Ma non è solo il dividendo. Sul mercato obbligazionario Nicola Trivelli, direttore investimenti di Sella Gestioni, suggerisce di dare uno sguardo ai paesi emergenti. «Una premessa è d'obbligo - sottolinea l'esperto - Si tratta di mercati da affrontare attraverso un fondo obbligazionario o un Etf.L'approccio dev'essere sempre quello della diversificazione nell'investimento per ridurre il più possibile il rischio». «Sono paesi interessanti - fa da eco Marco Baraldi, responsabile gestioni patrimoniali di Banca Akros - cui, però, il risparmiatore retail deve sempre avvicinarsi con attenzione e senza dimenticare l'eventuale prodotto finanziario nel cassetto». Al di là della giusta prudenza, quale è il motivo d'interesse per economie cosiddette non mature? «Sono paesi - risponde Trivelli - che stanno attraversando meglio di altri l'attuale crisi: in particolare, in questi ultimi periodi, abbiamo assistito a un generale miglioramento del merito di credito sul debito sovrano». Giudizi, peraltro, che sono emessi delle agenzie di rating: molti, come sembra nuovamente dimostrare il caso di Dubai, dubitano della loro concreta rilevanza... «Il ruolo delle agenzie resta fondamentale - specificaMarco Pelissero, responsabile gestione obbligazionaria di Banca Patrimoni -. Anche se non si può negare che hanno assunto un peso minore nelle analisi: il mercato, spesso, è più tempestivo nel valutare le situazioni». «E poi - aggiunge Baraldi - sul soverign debt c'è maggiore attenzione: rimangono una bussola utile». Ciò detto, «con l'esclusione degli stati dell'Est Europa e della Russia, che se la passano piuttosto male - spiega Trivelli- , sono la Cina, la stessa India ma soprattutto l'America Latina a offrire spunti interessanti». Vale a dire? «Penso, ad esempio, alBrasile che vanta un surplus commerciale e ha un tasso d'inflazione, seppur elevato per i nostri standard, non preoccupante: attorno al 4 per cento. Ebbene, il reddito fisso governativo offre discreti rendimenti. Per sempio, il bond in euro, scadenza 3/02/2015 (rating, di S&P, di BBB-, ndr), ha una cedola fissa di 5,875 che, alle quotazioni attuali, offre un yield lordo del 3,873 per cento». Insomma, su una duration media viene remunerato il rischio paese che, però, «non è così elevato».

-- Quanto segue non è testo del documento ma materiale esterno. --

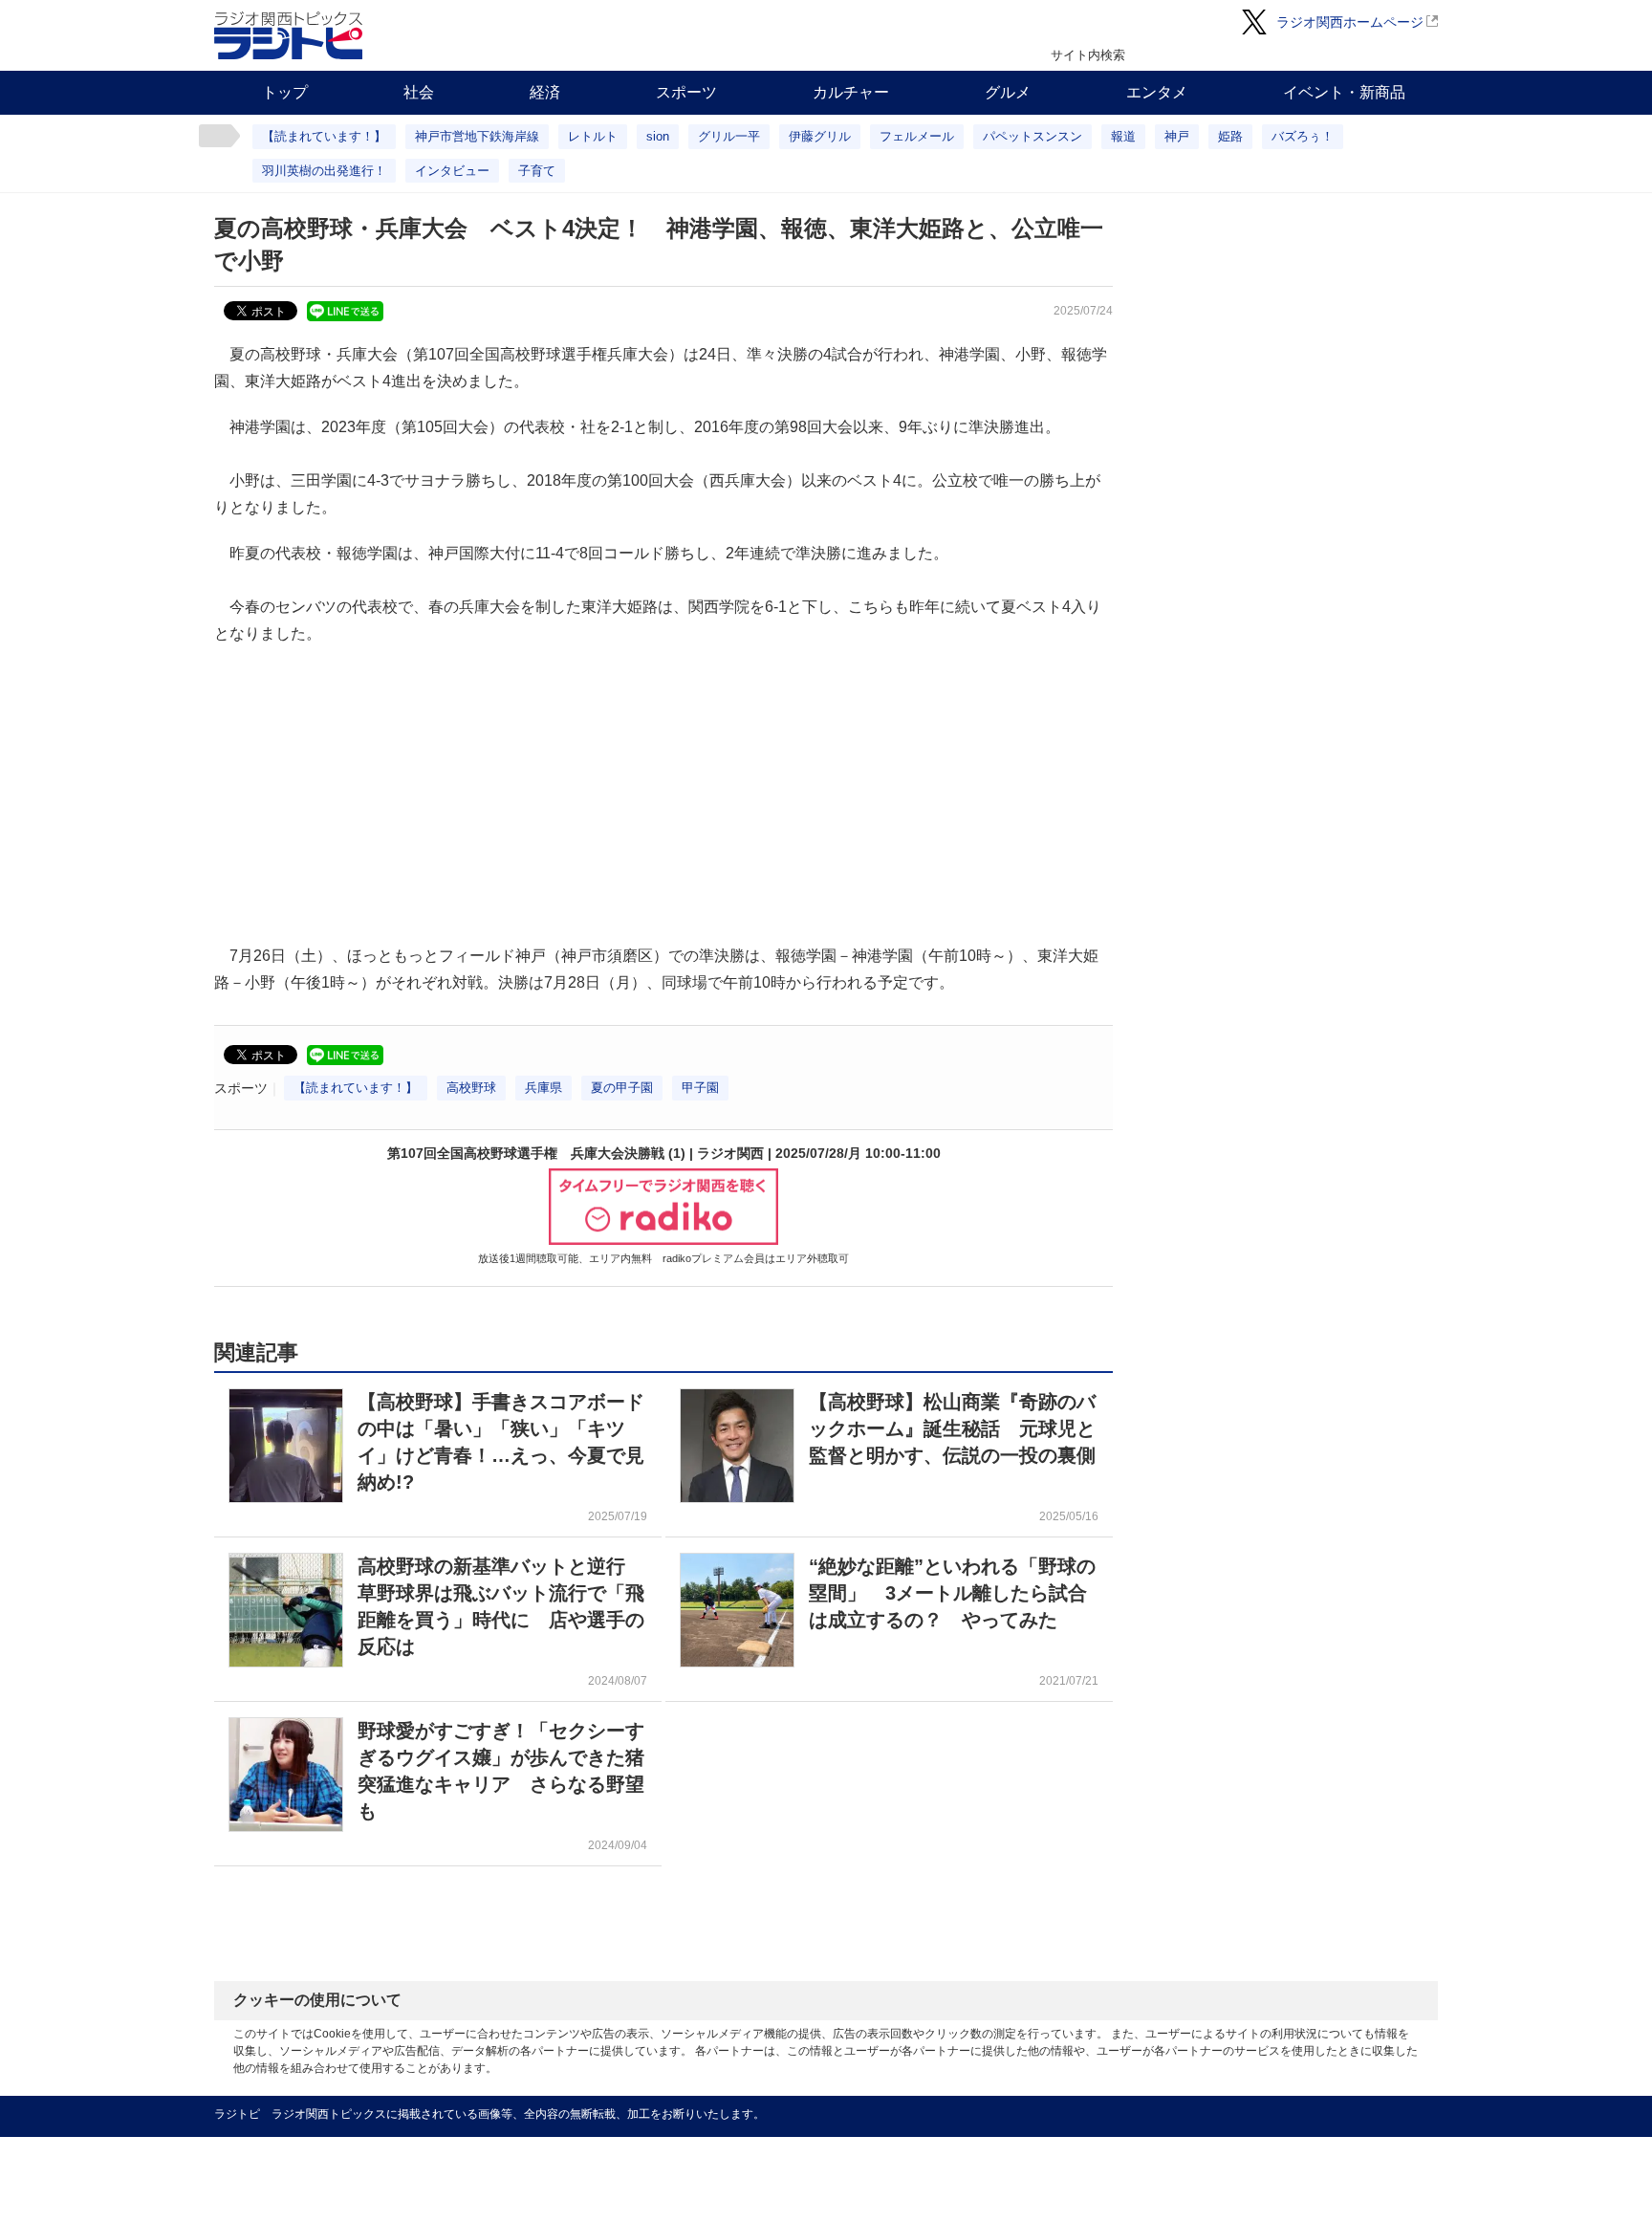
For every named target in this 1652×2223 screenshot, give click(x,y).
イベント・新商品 (1344, 92)
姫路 (1230, 136)
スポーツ (686, 92)
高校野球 (471, 1087)
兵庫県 (543, 1087)
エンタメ (1156, 92)
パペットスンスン (1032, 136)
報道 (1123, 136)
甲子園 (700, 1087)
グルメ (1008, 92)
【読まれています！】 (324, 136)
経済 (545, 92)
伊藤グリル (820, 136)
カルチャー (851, 92)
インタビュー (452, 170)
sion (657, 136)
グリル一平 (729, 136)
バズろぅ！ (1303, 136)
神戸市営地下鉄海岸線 (477, 136)
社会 (418, 92)
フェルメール (917, 136)
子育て (536, 170)
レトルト (593, 136)
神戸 (1176, 136)
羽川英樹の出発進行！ (324, 170)
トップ (285, 92)
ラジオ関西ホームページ (1350, 22)
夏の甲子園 (622, 1087)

...e il portafoglio obbligazionario ?
Rimanendo sull'obbligazionario Sergio Pigoli, presidente di Pigoli consulenza, sottolinea un aspetto sui corporate bond. «Il Markit iTraxx Europe, che è un indicatore generale del rischiosulle emissioni societarie, attualmente quota attorno a 84 punti. Cioè, in generale, nel Vecchio Continente viene prezzato un premio delle obbligazioni aziendali sui titoli di stato di 84 punti base». Prima del grande crack, quando ilcredit crunch era una parola sconosciuta e nessuno immaginava il possibile collasso del sistema, «l'indice viaggiava sui 30 punti. Nel momento di peggiore difficoltà, a marzo 2009, l'iTraxx Europe è balzato a quota 200 per poi ridiscendere sui livelli di oggi». Ebbene? «Bisogna ricordare - dice Pigoli - che non siamo ancora usciti dalla crisi; gli utili aziendali sono conseguenza più della riduzione dei costi che della crescita del business; l'andamento delle economie, soprattutto nel terzo trimestre, è stato drogato dagli aiuti statali e la domanda resta debole. Un premio al rischio così basso su i corporate bond, quindi, non è giustificato è bisogna fare attenzione».

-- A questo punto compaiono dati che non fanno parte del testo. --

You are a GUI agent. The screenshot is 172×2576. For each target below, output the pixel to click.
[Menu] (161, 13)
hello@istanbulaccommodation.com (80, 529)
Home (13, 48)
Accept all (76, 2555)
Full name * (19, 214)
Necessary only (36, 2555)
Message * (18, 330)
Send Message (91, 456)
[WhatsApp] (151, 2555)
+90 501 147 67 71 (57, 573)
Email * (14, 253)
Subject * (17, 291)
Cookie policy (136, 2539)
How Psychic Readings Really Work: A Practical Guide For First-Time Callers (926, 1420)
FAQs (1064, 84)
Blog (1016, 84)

Cosa vuol dire questo per le emissioni corporate ? Risponde Baraldi: «Tra la fine del 2008 e tutto il 2009 abbiamo assistito all'esplosione di emissioni aziendali. Le società, sfruttando i tassi bassi, hanno raccolto denaro evitando di passare per l'intermediazione bancaria. Per gli investitori è stato un momento favorevole: c'erano buoni rendimenti su titoli anche con merito di credito elevato». E adesso? «Adesso il timing non è più quello giusto. Gli spread con i governativi sono scesi. Le emissioni investment grade di società industriali, di cui si possa monitorare la capacità a tenere i conti sotto controllo, non sono più così interessanti. Solo chi ha già in portafoglio questi prodotti deve continuare a tenerli».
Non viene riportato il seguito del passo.